Who is he that would become my follower? Who would sign himself a candidate for my affections?
The way is suspicious--the result uncertain, perhaps destructive; You would have to give up all else--I alone would expect to be your God, sole and exclusive, Your novitiate would even then be long and exhausting, The whole past theory of your life, and all conformity to the lives around you, would have to be abandon'd; Therefore release me now, before troubling yourself any further--Let go your hand from my shoulders, Put me down, and depart on your way.
Or else, by stealth, in some wood, for trial, Or back of a rock, in the open air, (For in any roof'd room of a house I emerge not--nor in company, And in libraries I lie as one dumb, a gawk, or unborn, or dead,) But just possibly with you on a high hill--first watching lest any person, for miles around, approach unawares, Or possibly with you sailing at sea, or on the beach of the sea, or some quiet island, Here to put your lips upon mine I permit you, With the comrade's long-dwelling kiss, or the new husband's kiss, For I am the new husband, and I am the comrade.

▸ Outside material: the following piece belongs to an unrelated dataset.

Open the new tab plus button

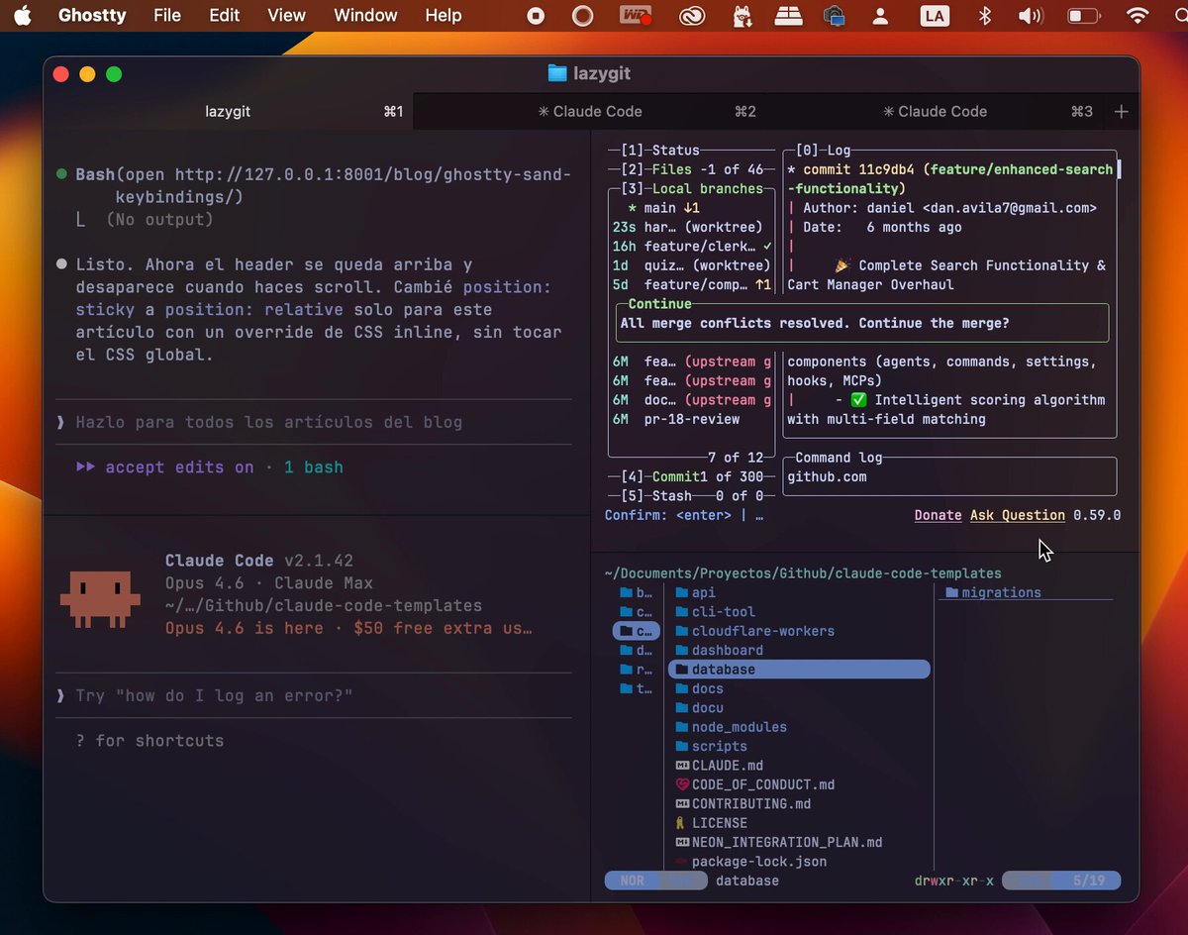click(1121, 112)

Or, if you will, thrusting me beneath your clothing, Where I may feel the throbs of your heart, or rest upon your hip, Carry me when you go forth over land or sea; For thus, merely touching you, is enough--is best, And thus, touching you, would I silently sleep and be carried eternally.
But these leaves conning, you con at peril, For these leaves, and me, you will not understand, They will elude you at first, and still more afterward--I will certainly elude you, Even while you should think you had unquestionably caught me, behold! Already you see I have escaped from you.
For it is not for what I have put into it that I have written this book, Nor is it by reading it you will acquire it, Nor do those know me best who admire me, and vauntingly praise me, Nor will the candidates for my love, (unless at most a very few,) prove victorious, Nor will my poems do good only--they will do just as much evil, perhaps more; For all is useless without that which you may guess at many times and not hit--that which I hinted at; Therefore release me, and depart on your way.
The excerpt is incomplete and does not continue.